EXTRACT TO READ ::
================================

Fannie Mae: U.S. Economy Poised for ‘Substantial Rebound’

Fannie Mae, Washington, D.C., said in the wake of the U.S. economy’s historic second-quarter contraction—nearly 40 percent—the strong rate of economic recovery seen in May and June sets up the third quarter for a “substantial rebound.”

The Fannie Mae Economic and Strategic Research Group said third-quarter gross domestic product growth is now forecast to come in at 27.2 percent annualized. This would substantially offset the 39.2 percent annualized contraction in the second quarter—the largest such decline since World War II.

Additionally, Fannie Mae said the coronavirus case rate, supportive fiscal and monetary policy and an elevated level of household savings supportive of future consumer spending are all expected to drive further recovery through the remainder of the year.

The report noted while substantial downside risks remain, including possible worsening of the coronavirus crisis leading to more stringent shutdown and social distancing measures, for full-year 2020 the ESR Group now expects real GDP to contract only 3.1 percent compared to the previously forecast 4.2 percent. This improvement reflects in part the expectation that future localized or regional flare-ups of the coronavirus (of a similar magnitude observed thus far) are unlikely to lead to a further contraction in economic output but rather a temporary pause in the rate of growth.

================================

MATERIAL SUPPLIED ::
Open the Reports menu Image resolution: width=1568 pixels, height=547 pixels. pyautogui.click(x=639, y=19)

================================

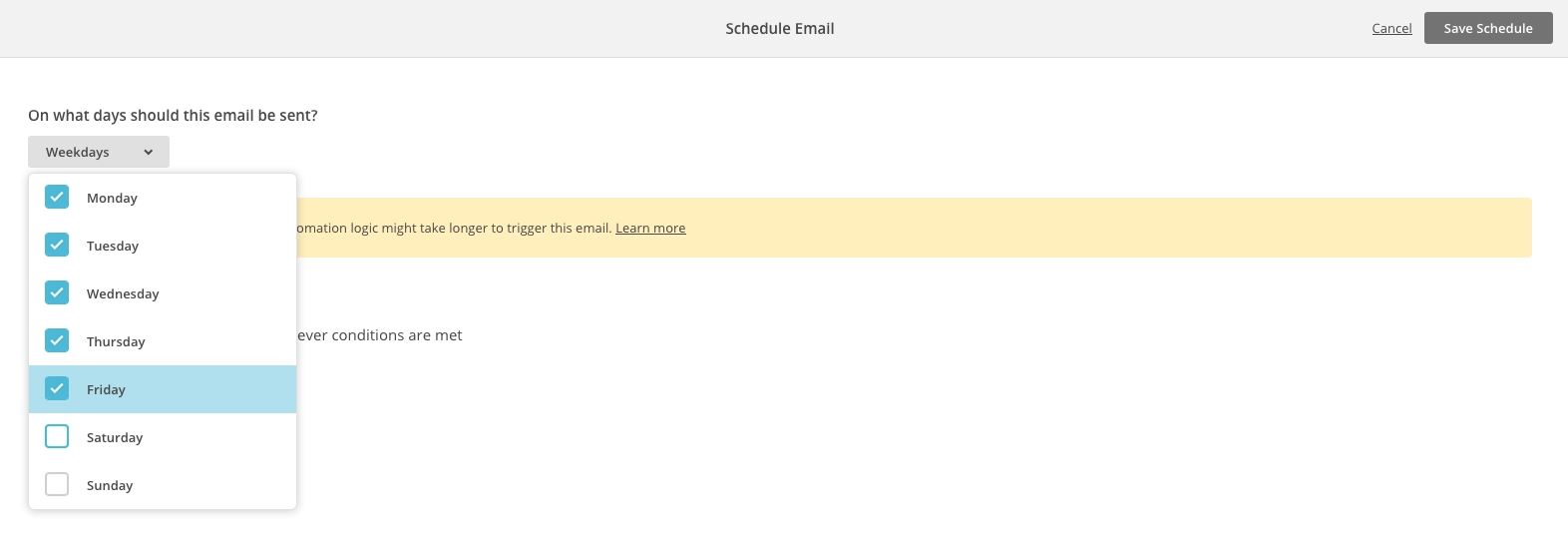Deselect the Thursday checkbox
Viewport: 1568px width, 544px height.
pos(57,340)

================================

PROBLEM STATEMENT ::
Can you extend the Fannie Mae economic forecast article, picking up after its last sentence? The lines on this page are not needed for what follows.

RESULT ::
“The economy’s climb back from the sudden and severe setback of the second quarter is fully underway, but we believe the future pace will be driven largely by the path of the novel coronavirus and how the public responds to coronavirus-related information,” said Doug Duncan, Fannie Mae Senior Vice President and Chief Economist. “Consumers have savings to draw on, but some are holding that savings in reserve until the economy and labor markets improve. Others are spending on a discretionary basis as they await evidence that the virus has receded sustainably. Our base scenario assumes that Congress will agree upon additional fiscal stimulus in support of consumers and businesses, and that the economy will only shrink 3.1 percent in 2020 relative to 2019, measured on a fourth-quarter-over-fourth-quarter basis.”

Citing the ongoing strength of the housing sector amid sustained increases in purchase demand, the ESR Group revised upward its expectations for home sales, as well as its estimate of total mortgage market originations, in 2020 and 2021. The ESR Group now expects total origination volume to hit $3.4 trillion in 2020,the highest annual origination volume since 2003, when total volume was $3.7 trillion.

“We believe housing will continue to be a sector with relative strength amid the larger downturn, as long-running supply constraints exacerbate demographic and interest rate demand-side factors that are supporting home price growth,” Duncan said. “The recently observed increase in purchase demand is largely due to pent-up demand as buyers are acting now after delaying purchases in the spring. We are, however, seeing some early signs of shifting buyer preference to locate to lower density areas, potentially driving some additional purchase activity. Here, our baseline forecast sees purchase volumes of $1.3 trillion in 2020.”